Guilt is a common emotional response after moving a loved one into a care home because even though the decision to do so was right, it can leave you feeling uneasy.
This article will help you manage that guilt with practical steps you can take as you adjust to the change.
What are the Strategies to Deal with Guilt after Moving Someone to a Care Home?
To manage guilt after moving a loved one to a care home, acknowledge the feeling, stay involved and talk to someone you trust. Remind yourself why the decision was necessary, reframe unhelpful thoughts and give yourself time to adjust. Guilt is common, but it certainly doesn’t mean you made the wrong choice.
In More Detail:
Acknowledge the Guilt
If you’re feeling misplaced guilt, you might try to ignore it, but that rarely makes it go away. In fact, it tends to show up in other forms, such as tension, doubt and frustration. However, being honest with yourself about how you’re feeling is a necessary starting point, which means quietly admitting that this decision was actually much harder than you expected.
Review the Reasons
It’s easy to forget how far things had gone by the time you spoke to your loved one about moving into a care home. When guilt feelings arise, remember the reality of the situation. Were they safe? Were their needs being met? Were you coping? These are the kinds of questions that cut through the many ‘what ifs’, helping you get back to why taking this step was essential and the best choice for everyone involved.
Stay Involved
Although you may no longer be handling day-to-day care, your role still matters. Make sure to have regular visits, phone calls and bring small comforts from home to help your loved one adjust and keep you connected. You can even help your loved one decorate their room to ensure they feel at home in their new environment. Stay present in a way that works for both of you.
Talk to Someone
Keeping these negative feelings to yourself makes it harder to manage. While there is no perfect solution, just having a space to say what you’re thinking can lift this heavy weight from your shoulders.
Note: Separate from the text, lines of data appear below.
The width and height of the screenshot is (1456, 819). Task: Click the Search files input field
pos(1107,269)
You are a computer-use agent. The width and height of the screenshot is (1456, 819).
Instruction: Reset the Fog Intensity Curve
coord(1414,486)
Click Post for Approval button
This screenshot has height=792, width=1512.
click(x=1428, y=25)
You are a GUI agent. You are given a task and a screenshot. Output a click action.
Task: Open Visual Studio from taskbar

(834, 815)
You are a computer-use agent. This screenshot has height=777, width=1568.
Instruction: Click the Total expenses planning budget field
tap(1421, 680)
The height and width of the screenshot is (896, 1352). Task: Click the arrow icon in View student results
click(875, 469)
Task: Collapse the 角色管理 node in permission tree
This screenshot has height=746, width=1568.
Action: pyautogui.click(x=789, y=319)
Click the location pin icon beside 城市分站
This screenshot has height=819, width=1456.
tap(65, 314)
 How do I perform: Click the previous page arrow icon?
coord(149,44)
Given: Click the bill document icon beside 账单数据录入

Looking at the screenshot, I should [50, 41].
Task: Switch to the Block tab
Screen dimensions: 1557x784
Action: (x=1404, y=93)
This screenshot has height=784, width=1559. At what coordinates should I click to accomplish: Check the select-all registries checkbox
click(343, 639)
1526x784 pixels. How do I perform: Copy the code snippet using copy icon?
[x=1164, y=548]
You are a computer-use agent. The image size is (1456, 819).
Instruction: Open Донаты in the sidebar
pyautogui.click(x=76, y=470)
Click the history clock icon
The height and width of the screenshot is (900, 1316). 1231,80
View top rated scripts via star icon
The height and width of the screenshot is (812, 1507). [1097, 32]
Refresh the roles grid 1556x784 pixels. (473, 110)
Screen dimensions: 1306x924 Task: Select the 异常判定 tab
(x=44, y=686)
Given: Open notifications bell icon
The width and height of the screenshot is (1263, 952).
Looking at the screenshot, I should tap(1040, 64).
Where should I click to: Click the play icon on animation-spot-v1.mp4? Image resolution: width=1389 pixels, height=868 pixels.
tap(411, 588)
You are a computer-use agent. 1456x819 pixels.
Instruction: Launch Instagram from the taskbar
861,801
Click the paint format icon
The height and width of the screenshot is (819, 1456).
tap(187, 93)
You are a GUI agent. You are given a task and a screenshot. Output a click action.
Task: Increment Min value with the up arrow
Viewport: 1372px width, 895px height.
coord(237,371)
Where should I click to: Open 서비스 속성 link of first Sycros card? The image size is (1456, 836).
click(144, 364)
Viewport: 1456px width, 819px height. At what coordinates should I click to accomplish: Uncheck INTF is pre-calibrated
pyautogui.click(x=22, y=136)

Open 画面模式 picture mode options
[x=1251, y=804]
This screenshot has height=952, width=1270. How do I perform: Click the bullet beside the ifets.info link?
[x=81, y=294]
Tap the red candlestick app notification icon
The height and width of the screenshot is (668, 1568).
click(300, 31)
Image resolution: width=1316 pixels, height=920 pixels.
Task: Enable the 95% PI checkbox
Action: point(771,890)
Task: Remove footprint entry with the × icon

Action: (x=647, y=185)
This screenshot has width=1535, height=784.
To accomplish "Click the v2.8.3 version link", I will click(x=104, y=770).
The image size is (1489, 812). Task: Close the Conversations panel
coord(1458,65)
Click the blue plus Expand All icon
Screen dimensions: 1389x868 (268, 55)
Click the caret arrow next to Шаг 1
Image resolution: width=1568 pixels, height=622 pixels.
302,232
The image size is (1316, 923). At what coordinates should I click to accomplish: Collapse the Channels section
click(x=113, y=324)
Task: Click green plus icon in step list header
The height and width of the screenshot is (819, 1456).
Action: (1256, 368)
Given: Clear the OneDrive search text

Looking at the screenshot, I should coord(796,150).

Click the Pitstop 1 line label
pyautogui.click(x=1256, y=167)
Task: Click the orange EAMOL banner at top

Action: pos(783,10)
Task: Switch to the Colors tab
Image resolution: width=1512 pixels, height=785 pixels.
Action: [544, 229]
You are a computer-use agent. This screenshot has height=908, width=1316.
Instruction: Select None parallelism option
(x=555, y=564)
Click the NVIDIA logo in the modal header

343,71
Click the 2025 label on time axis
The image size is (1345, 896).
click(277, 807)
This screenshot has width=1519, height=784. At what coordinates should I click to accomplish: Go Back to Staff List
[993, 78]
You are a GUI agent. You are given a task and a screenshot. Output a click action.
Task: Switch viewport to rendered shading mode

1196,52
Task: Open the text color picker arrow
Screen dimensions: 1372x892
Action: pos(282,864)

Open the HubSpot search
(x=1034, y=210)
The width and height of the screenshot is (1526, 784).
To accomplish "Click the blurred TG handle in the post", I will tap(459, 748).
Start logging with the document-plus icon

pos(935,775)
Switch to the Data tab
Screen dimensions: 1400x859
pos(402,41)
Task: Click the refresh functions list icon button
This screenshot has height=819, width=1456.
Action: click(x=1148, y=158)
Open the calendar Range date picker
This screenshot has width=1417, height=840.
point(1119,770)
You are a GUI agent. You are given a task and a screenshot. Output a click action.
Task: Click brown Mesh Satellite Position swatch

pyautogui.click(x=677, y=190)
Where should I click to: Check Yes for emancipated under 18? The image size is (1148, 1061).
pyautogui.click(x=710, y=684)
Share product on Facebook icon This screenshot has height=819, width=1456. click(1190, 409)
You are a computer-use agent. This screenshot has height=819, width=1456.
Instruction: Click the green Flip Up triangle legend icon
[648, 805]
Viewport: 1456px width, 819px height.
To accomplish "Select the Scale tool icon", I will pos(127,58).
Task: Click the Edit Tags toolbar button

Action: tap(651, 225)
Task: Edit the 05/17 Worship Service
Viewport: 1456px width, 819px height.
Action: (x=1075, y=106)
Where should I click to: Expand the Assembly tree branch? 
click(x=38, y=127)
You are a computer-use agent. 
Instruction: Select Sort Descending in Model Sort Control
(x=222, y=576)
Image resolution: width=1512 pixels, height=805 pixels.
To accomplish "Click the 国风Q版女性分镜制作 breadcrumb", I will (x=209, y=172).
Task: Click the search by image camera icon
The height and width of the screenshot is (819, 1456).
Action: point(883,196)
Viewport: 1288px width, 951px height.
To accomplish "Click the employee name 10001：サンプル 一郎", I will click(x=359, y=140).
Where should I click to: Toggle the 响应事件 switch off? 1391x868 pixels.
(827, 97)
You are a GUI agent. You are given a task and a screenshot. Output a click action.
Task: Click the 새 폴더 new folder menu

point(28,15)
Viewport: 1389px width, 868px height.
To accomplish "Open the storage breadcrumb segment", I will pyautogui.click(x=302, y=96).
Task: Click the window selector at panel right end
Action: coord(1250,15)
That might be a friend who understands, a family member or a professional who can help you make sense of the emotion underneath the guilt.
Challenge Guilty Thoughts
It’s easy to fall into the habit of telling yourself you should have done more. However, most people reach this point after having done far more than they could reasonably manage. When those thoughts come up, stop and ask yourself if it’s true or if it’s guilt talking. Often, it’s guilt and it’s not telling the full story.
Allow time to adjust
Keep in mind that it’s completely normal for things to feel unsettled at first. After moving your relative into a care home, the routine may be new, your role may feel less defined and the quiet at home might be difficult. But that doesn’t mean your decision was wrong, it’s just early days.
Where Do You Go From Here
So, as you can see, guilt is a confusing emotion and can easily take hold after a decision like this, even when you know it was the right thing to do. Please don’t believe it because it doesn’t mean you’ve let anyone down.
It takes time to adjust to the change itself and to the emotions that accompany it. Luckily, some days will feel clearer than others, providing you with respite to work through challenging emotions, which is part of the process.
What matters now is staying involved in a way that works, being honest with yourself about how you’re coping and letting things settle at their own pace.